Summary
1. Plant physical ecosystem engineers can influence vegetation population and community dynamics by modifying, maintaining or creating habitats. They may also have the potential to act upon biotic processes, such as seed dispersal.
2. Examples exist of reduction in seed dispersal distances in vegetated compared to unvegetated terrestrial environments, and concentration of seed deposits associated with plant patches. Such effects in aquatic environments have been little studied, but the engineering effect of plant patches on patterns of flow velocity and sediment deposition in streams suggests that they may play a similar role.
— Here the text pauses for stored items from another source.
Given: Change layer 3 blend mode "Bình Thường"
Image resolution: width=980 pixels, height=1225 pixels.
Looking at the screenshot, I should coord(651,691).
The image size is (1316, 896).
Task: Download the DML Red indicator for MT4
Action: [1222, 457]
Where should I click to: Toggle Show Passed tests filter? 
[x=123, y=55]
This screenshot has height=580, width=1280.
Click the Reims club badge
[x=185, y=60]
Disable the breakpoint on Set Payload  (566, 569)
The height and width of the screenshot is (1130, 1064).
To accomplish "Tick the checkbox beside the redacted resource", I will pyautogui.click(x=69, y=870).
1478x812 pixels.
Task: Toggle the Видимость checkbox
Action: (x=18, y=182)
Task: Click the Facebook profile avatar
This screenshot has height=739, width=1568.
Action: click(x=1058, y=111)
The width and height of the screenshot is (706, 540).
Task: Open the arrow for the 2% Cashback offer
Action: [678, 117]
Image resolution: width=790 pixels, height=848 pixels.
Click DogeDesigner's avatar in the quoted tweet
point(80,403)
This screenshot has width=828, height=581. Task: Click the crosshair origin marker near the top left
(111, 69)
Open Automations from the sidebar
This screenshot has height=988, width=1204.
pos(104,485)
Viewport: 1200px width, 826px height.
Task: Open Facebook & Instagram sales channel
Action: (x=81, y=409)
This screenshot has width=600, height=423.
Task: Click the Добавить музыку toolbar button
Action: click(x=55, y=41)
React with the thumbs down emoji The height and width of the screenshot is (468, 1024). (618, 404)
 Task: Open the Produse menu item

3. In this study, we assess the potential of an emergent aquatic species, Sparganium erectum, to play a role in physically modifying river habitats and trapping seeds by examining patterns of seed deposition and substrate type in 47 river reaches across England and southern Scotland, U.K.
4. Areas of the river channel within or adjacent to S. erectum patches harboured more plant seeds and more species than unvegetated areas and had finer, sandier substrates with higher organic matter, total nitrogen and total phosphorus content. Most seed species were competitive, indicating that they were well suited to colonise the competitive environment of an S. erectum patch, and could potentially further stabilise accumulated sediments and contribute to landform development.
5. We demonstrate that S. erectum patches influence both the physical environment and the retention of seeds, in consistent patterns across the channel bed, for a range of lowland rivers that vary in stream power and geology and which can be expected to vary in levels of supply of fine sediment and seeds.
6. Our findings support the hypothesis that the fundamental influence of a riverine ecosystem‐engineering species on slowing fluid flow links the habitat creation process of sediment sorting and retention to seed trapping. We suggest the process is applicable to a wide range of aquatic and riparian vegetation. We also suggest that the mono‐specific and competitive growth, which is typical of these engineering species, will strongly influence the recruitment of trapped seeds.